Material for the task:
------------------------------

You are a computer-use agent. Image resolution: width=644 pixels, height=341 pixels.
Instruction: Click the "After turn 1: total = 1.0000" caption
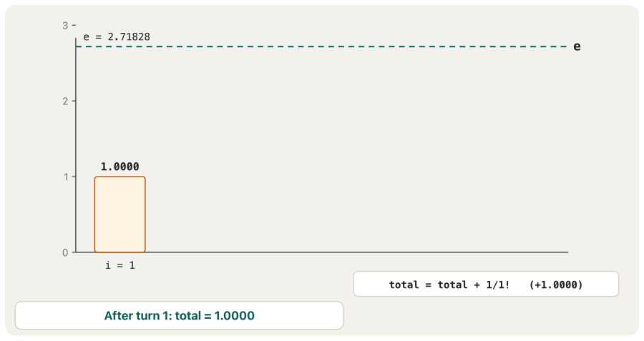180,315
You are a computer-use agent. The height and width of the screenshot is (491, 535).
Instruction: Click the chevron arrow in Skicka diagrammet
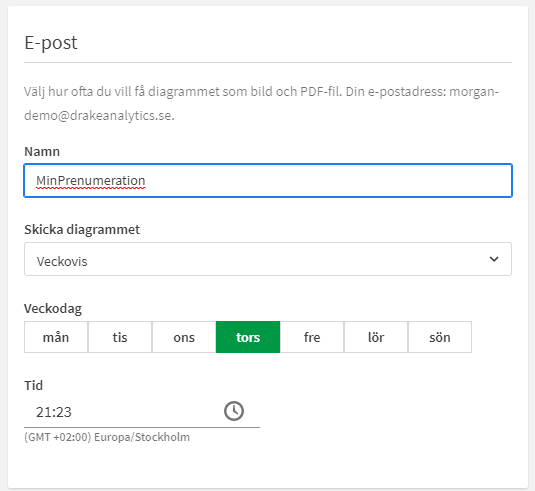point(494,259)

------------------------------

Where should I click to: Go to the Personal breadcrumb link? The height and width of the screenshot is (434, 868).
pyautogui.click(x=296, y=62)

------------------------------

What is needed is a copy of every line above in which "agent" appears.

You are a computer-use agent. Image resolution: width=644 pixels, height=341 pixels.
You are a computer-use agent. The height and width of the screenshot is (491, 535).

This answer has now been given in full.